## EXERCISE OBJECTIVE
Each line below must be printed exactly as it stands.
————————
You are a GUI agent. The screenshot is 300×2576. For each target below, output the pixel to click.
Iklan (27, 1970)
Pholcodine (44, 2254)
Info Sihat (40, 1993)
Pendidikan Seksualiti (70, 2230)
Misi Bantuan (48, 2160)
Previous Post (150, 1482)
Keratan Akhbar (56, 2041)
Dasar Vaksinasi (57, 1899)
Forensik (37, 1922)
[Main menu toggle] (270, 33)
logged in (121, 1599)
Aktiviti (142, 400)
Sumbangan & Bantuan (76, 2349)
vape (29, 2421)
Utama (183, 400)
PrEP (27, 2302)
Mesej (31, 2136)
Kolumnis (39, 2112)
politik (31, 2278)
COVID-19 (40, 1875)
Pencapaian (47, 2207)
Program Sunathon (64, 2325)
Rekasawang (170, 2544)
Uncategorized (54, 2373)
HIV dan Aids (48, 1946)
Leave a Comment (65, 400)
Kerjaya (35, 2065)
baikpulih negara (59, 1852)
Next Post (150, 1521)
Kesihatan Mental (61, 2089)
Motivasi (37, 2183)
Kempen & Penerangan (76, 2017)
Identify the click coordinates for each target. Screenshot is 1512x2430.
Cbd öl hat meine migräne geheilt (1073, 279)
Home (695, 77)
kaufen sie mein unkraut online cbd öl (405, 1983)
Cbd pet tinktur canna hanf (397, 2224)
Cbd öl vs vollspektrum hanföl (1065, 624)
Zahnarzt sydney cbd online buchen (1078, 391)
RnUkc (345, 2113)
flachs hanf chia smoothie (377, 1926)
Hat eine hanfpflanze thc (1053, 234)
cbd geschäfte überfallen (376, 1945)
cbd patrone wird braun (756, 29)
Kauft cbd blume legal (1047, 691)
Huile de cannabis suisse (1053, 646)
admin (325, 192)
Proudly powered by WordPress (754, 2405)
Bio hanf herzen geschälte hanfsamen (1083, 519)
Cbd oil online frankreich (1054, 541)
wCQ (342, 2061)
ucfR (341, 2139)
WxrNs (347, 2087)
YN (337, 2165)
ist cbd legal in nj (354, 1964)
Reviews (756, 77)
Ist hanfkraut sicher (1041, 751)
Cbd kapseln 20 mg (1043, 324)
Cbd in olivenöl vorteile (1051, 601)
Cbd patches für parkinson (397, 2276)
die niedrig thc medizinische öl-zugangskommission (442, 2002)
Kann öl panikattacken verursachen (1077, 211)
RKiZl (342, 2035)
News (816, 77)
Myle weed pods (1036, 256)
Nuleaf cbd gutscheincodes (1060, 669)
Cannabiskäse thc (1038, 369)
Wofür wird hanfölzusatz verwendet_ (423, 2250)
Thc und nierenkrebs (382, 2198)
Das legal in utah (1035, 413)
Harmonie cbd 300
————————
## RESPONSE TO THIS EXERCISE
You are a GUI agent. The screenshot is 300×2576. For each target below, output the pixel to click.
Iklan (27, 1970)
Pholcodine (44, 2254)
Info Sihat (40, 1993)
Pendidikan Seksualiti (70, 2230)
Misi Bantuan (48, 2160)
Previous Post (150, 1482)
Keratan Akhbar (56, 2041)
Dasar Vaksinasi (57, 1899)
Forensik (37, 1922)
[Main menu toggle] (270, 33)
logged in (121, 1599)
Aktiviti (142, 400)
Sumbangan & Bantuan (76, 2349)
vape (29, 2421)
Utama (183, 400)
PrEP (27, 2302)
Mesej (31, 2136)
Kolumnis (39, 2112)
politik (31, 2278)
COVID-19 (40, 1875)
Pencapaian (47, 2207)
Program Sunathon (64, 2325)
Rekasawang (170, 2544)
Uncategorized (54, 2373)
HIV dan Aids (48, 1946)
Leave a Comment (65, 400)
Kerjaya (35, 2065)
baikpulih negara (59, 1852)
Next Post (150, 1521)
Kesihatan Mental (61, 2089)
Motivasi (37, 2183)
Kempen & Penerangan (76, 2017)
Identify the click coordinates for each target. Screenshot is 1512x2430.
Cbd öl hat meine migräne geheilt (1073, 279)
Home (695, 77)
kaufen sie mein unkraut online cbd öl (405, 1983)
Cbd pet tinktur canna hanf (397, 2224)
Cbd öl vs vollspektrum hanföl (1065, 624)
Zahnarzt sydney cbd online buchen (1078, 391)
RnUkc (345, 2113)
flachs hanf chia smoothie (377, 1926)
Hat eine hanfpflanze thc (1053, 234)
cbd geschäfte überfallen (376, 1945)
cbd patrone wird braun (756, 29)
Kauft cbd blume legal (1047, 691)
Huile de cannabis suisse (1053, 646)
admin (325, 192)
Proudly powered by WordPress (754, 2405)
Bio hanf herzen geschälte hanfsamen (1083, 519)
Cbd oil online frankreich (1054, 541)
wCQ (342, 2061)
ucfR (341, 2139)
WxrNs (347, 2087)
YN (337, 2165)
ist cbd legal in nj (354, 1964)
Reviews (756, 77)
Ist hanfkraut sicher (1041, 751)
Cbd kapseln 20 mg (1043, 324)
Cbd in olivenöl vorteile (1051, 601)
Cbd patches für parkinson (397, 2276)
die niedrig thc medizinische öl-zugangskommission (442, 2002)
Kann öl panikattacken verursachen (1077, 211)
RKiZl (342, 2035)
News (816, 77)
Myle weed pods (1036, 256)
Nuleaf cbd gutscheincodes (1060, 669)
Cannabiskäse thc (1038, 369)
Wofür wird hanfölzusatz verwendet_ (423, 2250)
Thc und nierenkrebs (382, 2198)
Das legal in utah (1035, 413)
Harmonie cbd 300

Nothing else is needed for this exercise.